The good news is that the Bodhi team puts links to appropriate tutorials right where you need them. Go to download a theme from Appcenter, for instance, and links to step-by-step instructions on how to manage the theme once it’s installed are included right in the theme’s description. The same is true of Moksha modules, or most other aspects of the distro that might have a user scratching his or her head.
Back when I first used Bodhi, my experience was that it took me a while to configure the desktop to my liking. But when I did, I was extremely happy with it.
Christine Hall has been a journalist since 1971. In 2001, she began writing a weekly consumer computer column and started covering Linux and FOSS in 2002 after making the switch to GNU/Linux. Follow her on Twitter: @BrideOfLinux
Thanks Christine for another ~~long intro~~ ooops 😉 handy review.
> Enlightenment (Moshka) carefully integrated to the distro.
You sure can say it. I just tested Bodhi Linux 3.2.1 on a 1999 box (Pentium II with 120 MB RAM) as part of my job volunteering at the Neighbors House. While you may present us with your views on how one’s applications perform on a more than decent System 76 Linux friendly laptop, some might want to see how they perform on a Pentium 3 with 120 MB RAM. Happens I just screenrecorded launching five essential apps on that antique box, Bodhi powered: O M G!

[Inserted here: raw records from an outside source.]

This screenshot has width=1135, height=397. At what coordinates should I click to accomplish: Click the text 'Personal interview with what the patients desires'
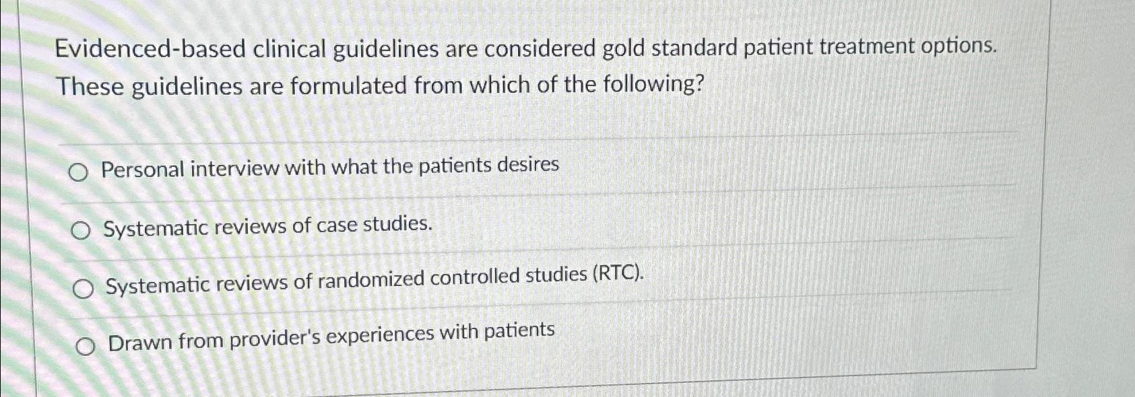[x=331, y=168]
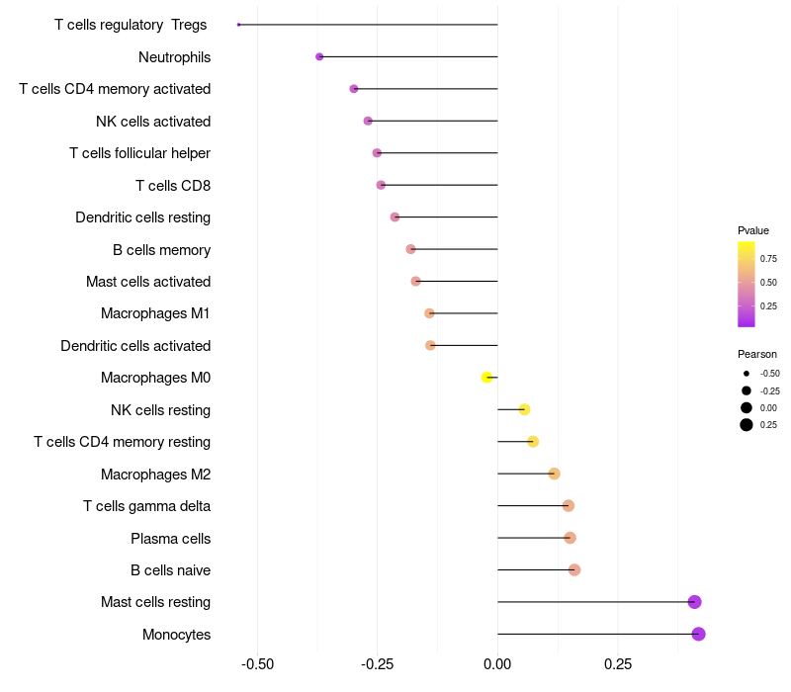This screenshot has width=791, height=692.
Task: Select the Dendritic cells resting label
Action: click(142, 217)
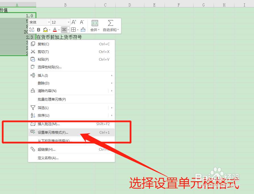The height and width of the screenshot is (194, 254).
Task: Click the 合并 merge cells icon
Action: 95,25
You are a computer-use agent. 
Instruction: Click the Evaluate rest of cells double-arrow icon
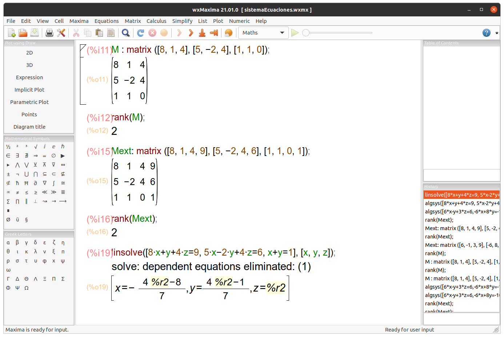[x=191, y=33]
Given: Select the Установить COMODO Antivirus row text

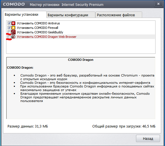Looking at the screenshot, I should click(x=38, y=23).
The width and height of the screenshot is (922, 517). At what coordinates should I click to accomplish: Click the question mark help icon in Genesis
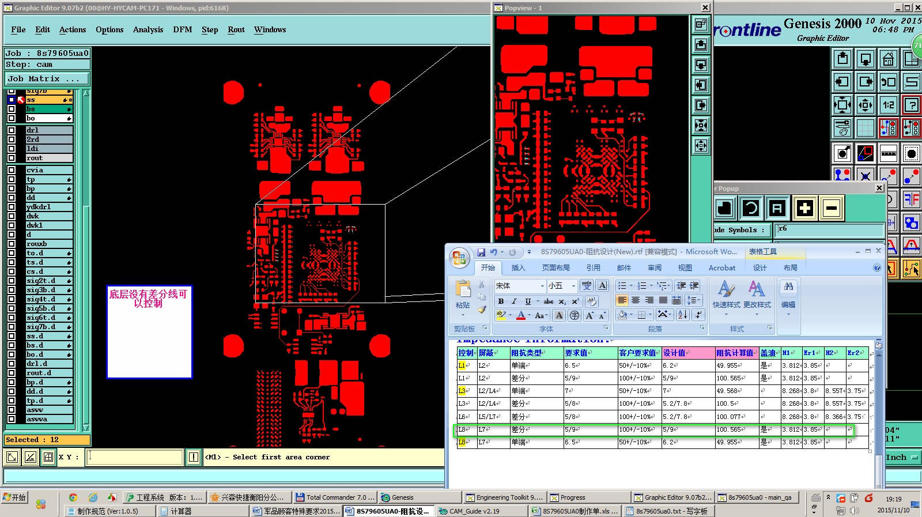click(x=911, y=105)
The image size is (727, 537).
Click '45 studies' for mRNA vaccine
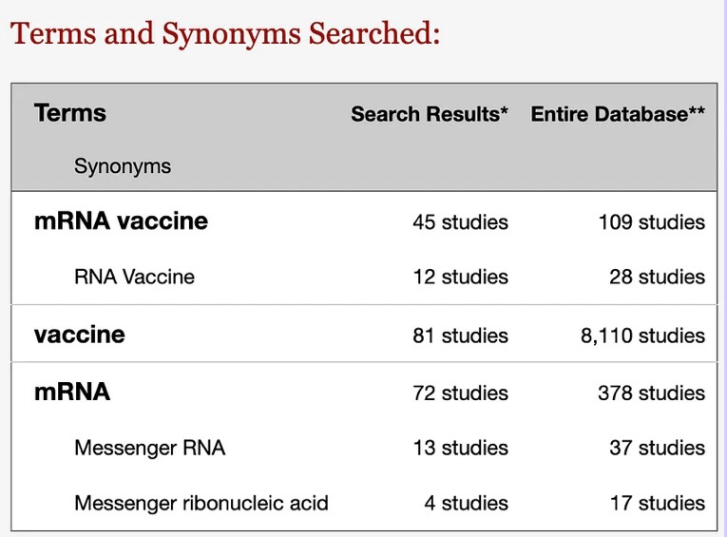460,222
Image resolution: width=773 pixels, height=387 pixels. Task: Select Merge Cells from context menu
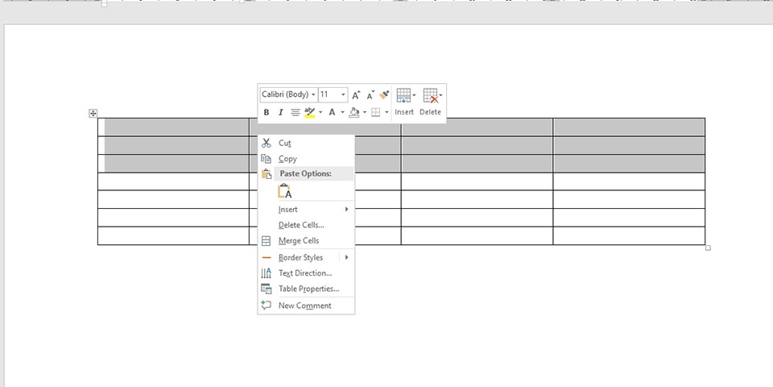[x=298, y=240]
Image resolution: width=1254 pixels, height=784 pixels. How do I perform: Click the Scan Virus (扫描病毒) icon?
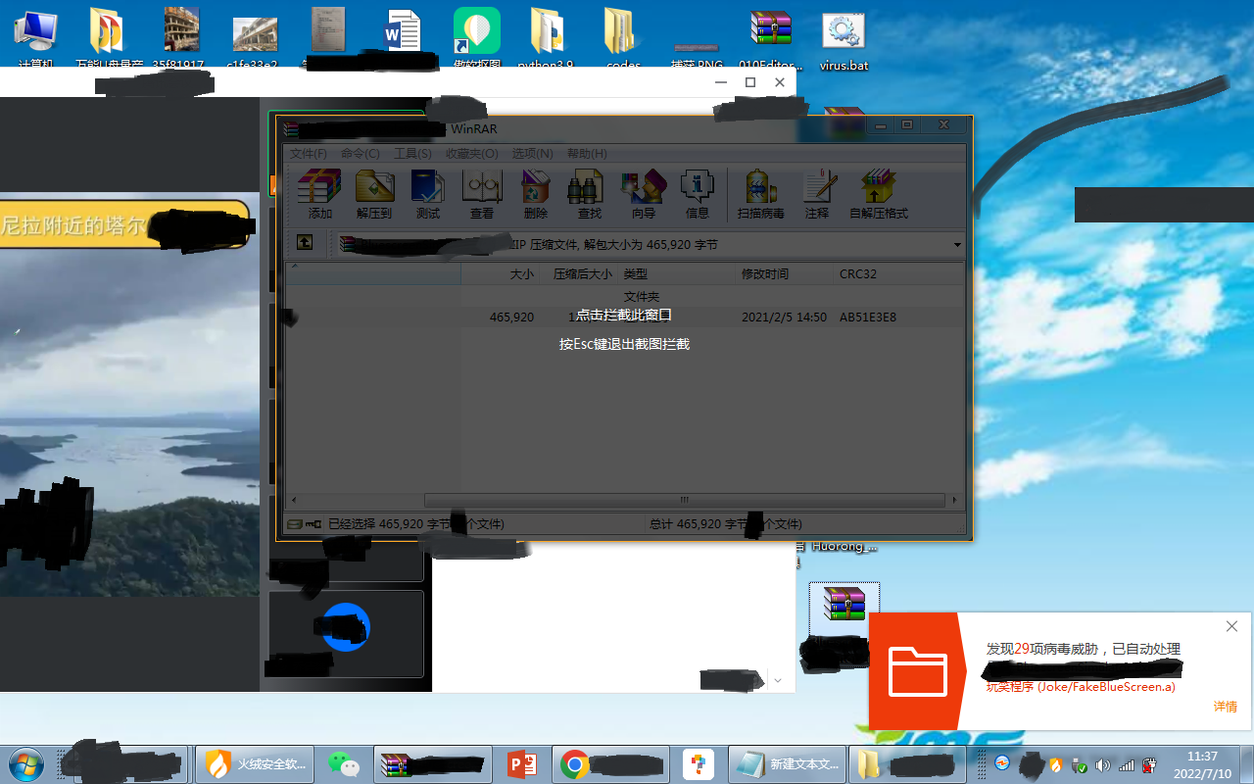[760, 193]
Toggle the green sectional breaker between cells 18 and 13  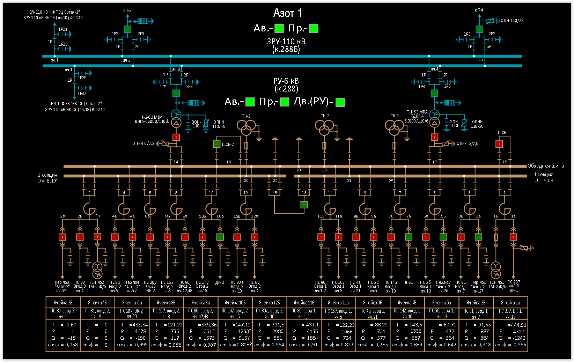click(x=304, y=205)
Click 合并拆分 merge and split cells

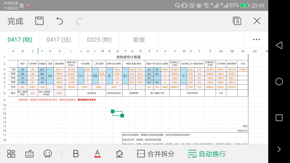pos(156,154)
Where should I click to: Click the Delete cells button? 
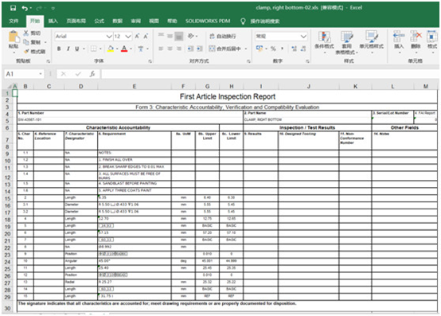tap(416, 40)
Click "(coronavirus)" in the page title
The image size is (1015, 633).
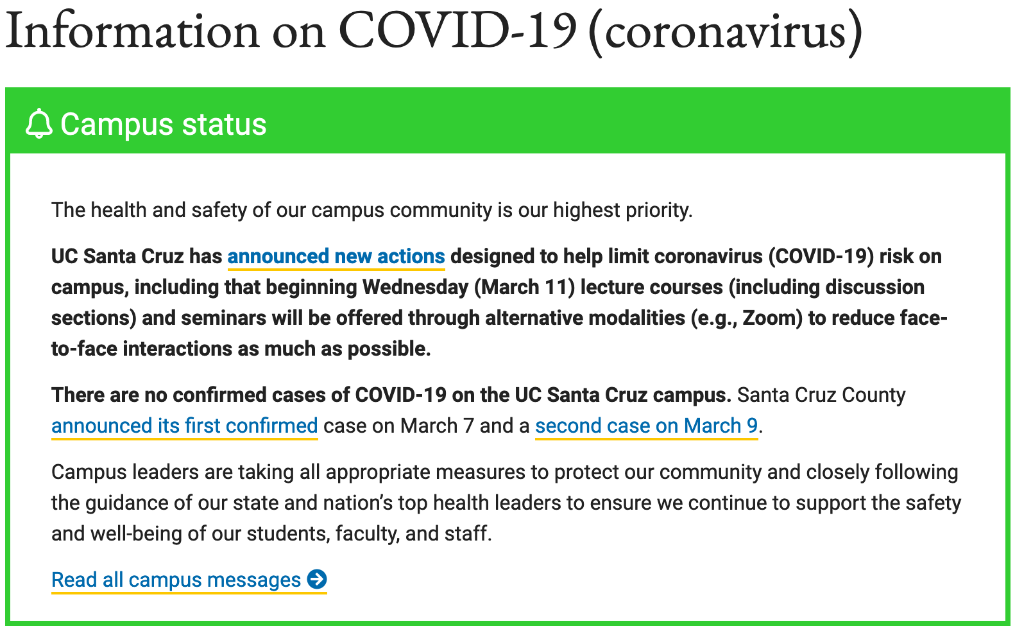(x=724, y=31)
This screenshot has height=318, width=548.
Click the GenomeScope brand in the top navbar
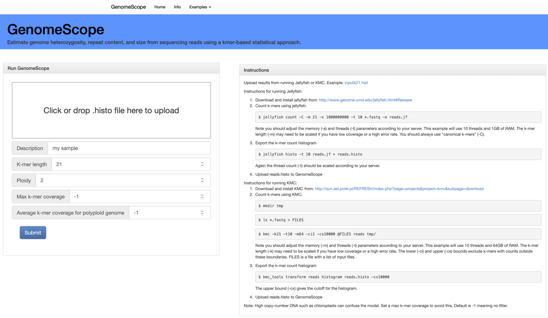click(x=128, y=7)
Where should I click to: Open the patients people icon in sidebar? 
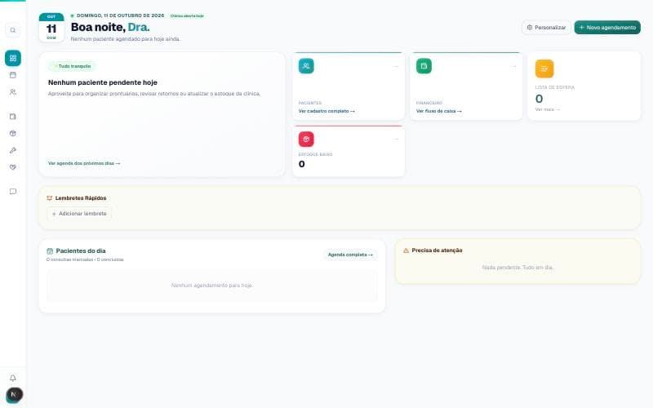coord(13,92)
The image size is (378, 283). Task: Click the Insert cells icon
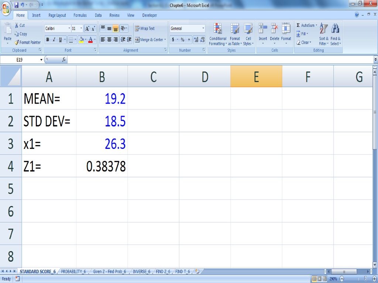coord(263,29)
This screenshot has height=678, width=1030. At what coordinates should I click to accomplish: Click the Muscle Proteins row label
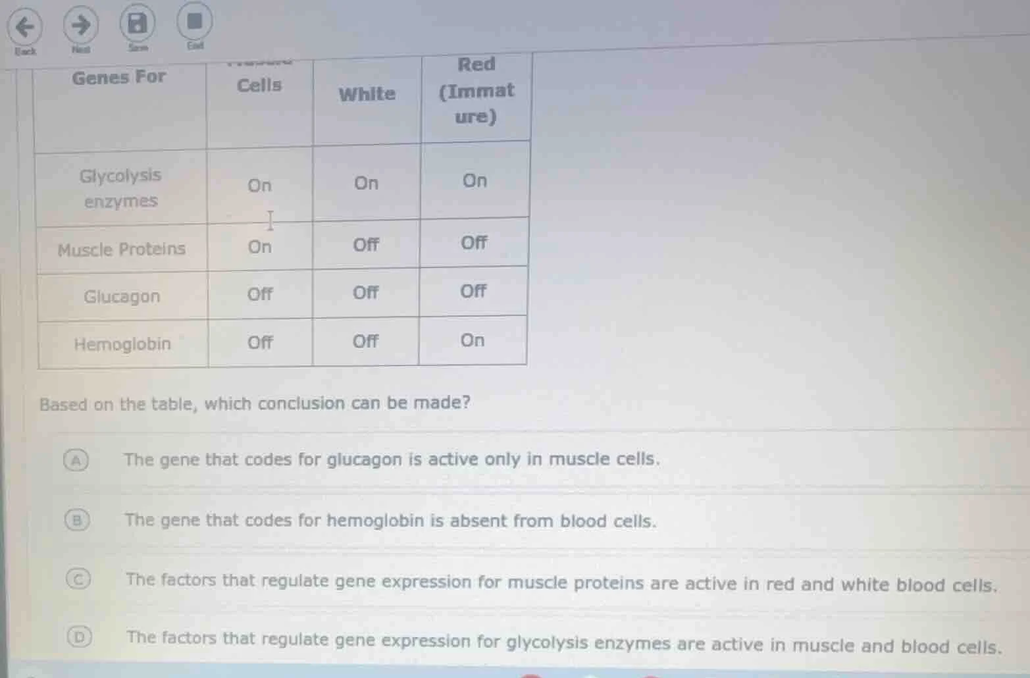(x=121, y=249)
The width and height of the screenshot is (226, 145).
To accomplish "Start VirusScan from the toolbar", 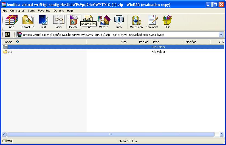I will pyautogui.click(x=136, y=22).
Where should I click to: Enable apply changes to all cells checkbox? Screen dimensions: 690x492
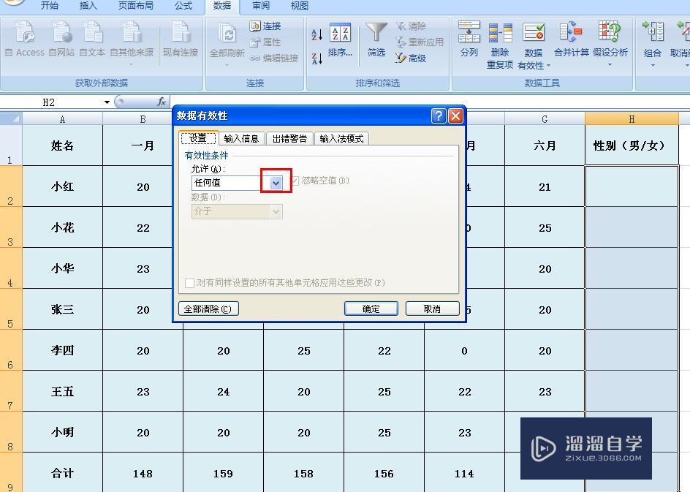(189, 283)
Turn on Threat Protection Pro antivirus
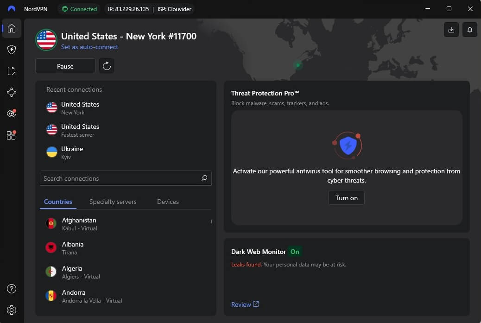Screen dimensions: 481x323 click(x=346, y=197)
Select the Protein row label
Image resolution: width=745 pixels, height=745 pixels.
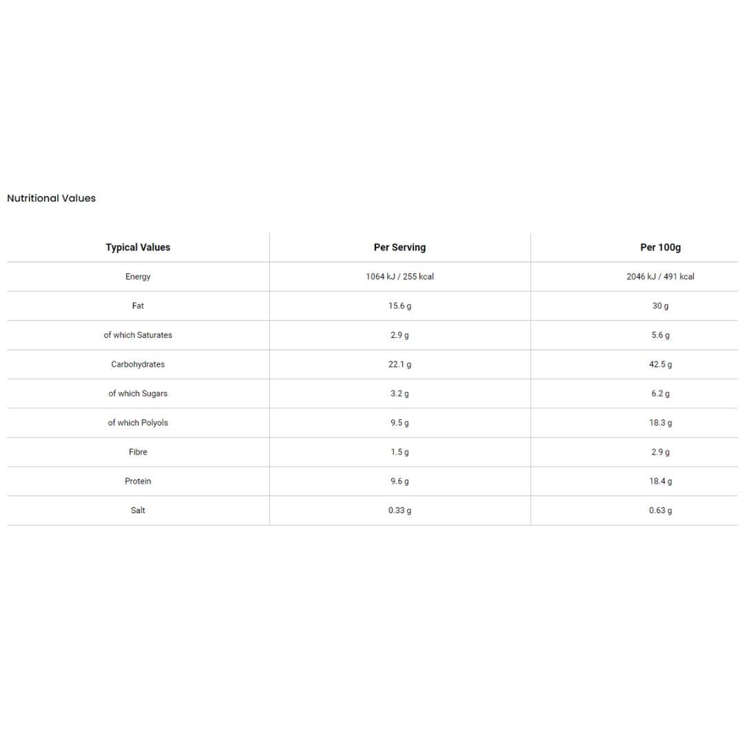click(138, 481)
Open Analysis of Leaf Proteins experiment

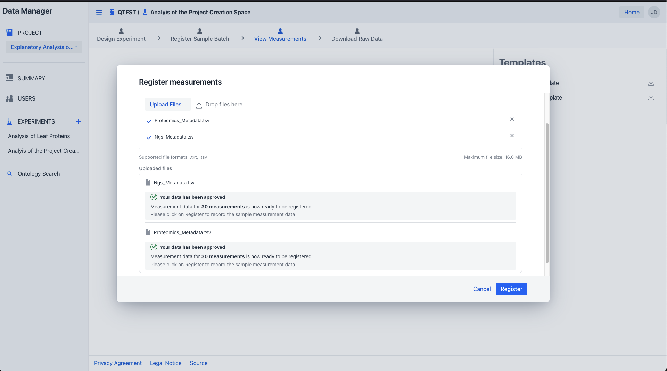39,136
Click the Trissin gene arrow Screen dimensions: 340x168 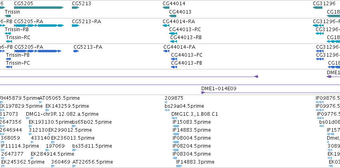(8, 16)
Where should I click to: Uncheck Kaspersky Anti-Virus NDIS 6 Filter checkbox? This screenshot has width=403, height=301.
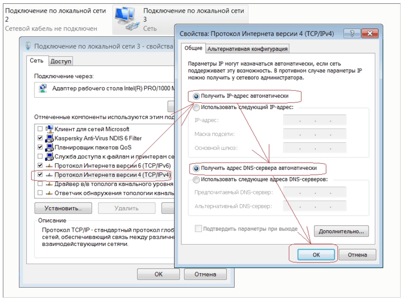tap(40, 138)
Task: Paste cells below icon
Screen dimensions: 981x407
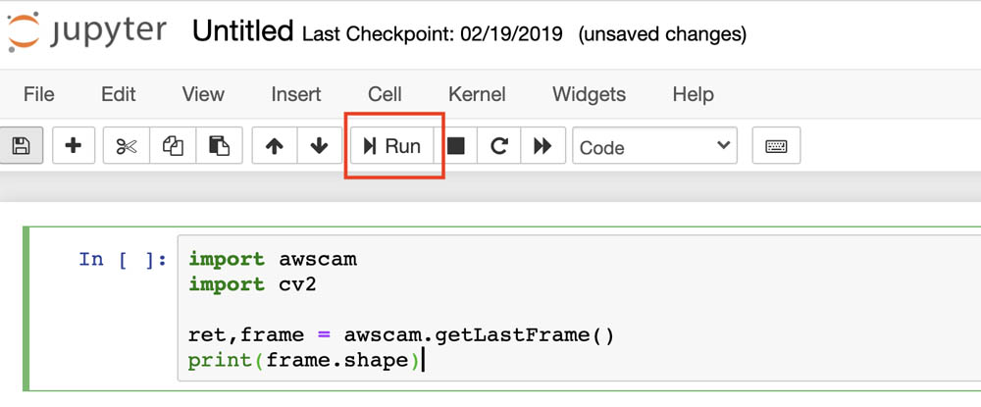Action: (219, 146)
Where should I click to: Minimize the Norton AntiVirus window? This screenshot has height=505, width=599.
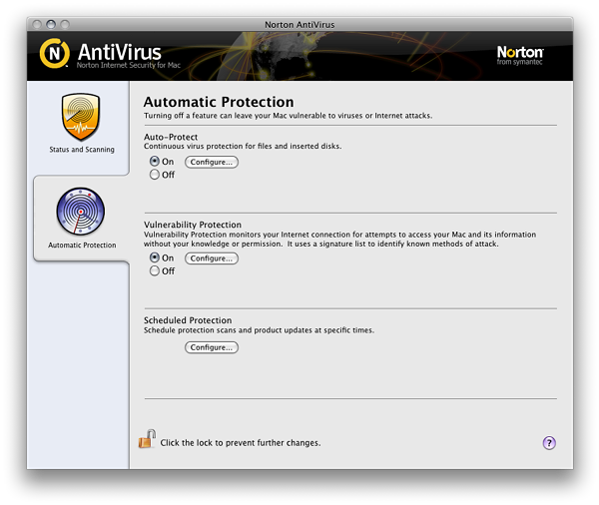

https://www.youtube.com/watch?v=cFPCYhl6mAs
PS I found your new paper after I tried to comment on « Running Bodhi 3 legacy on older hardware » (but couldn’t). Note I also opened myself to GNU/linux thanks to Mandrake (I think it was “Traktopel”) ;). Have nice souvenirs of that OS. E.g. the KDE3 2007 edition which seated on 50 MB RAM desktop fully loaded, OMG that was efficient integration!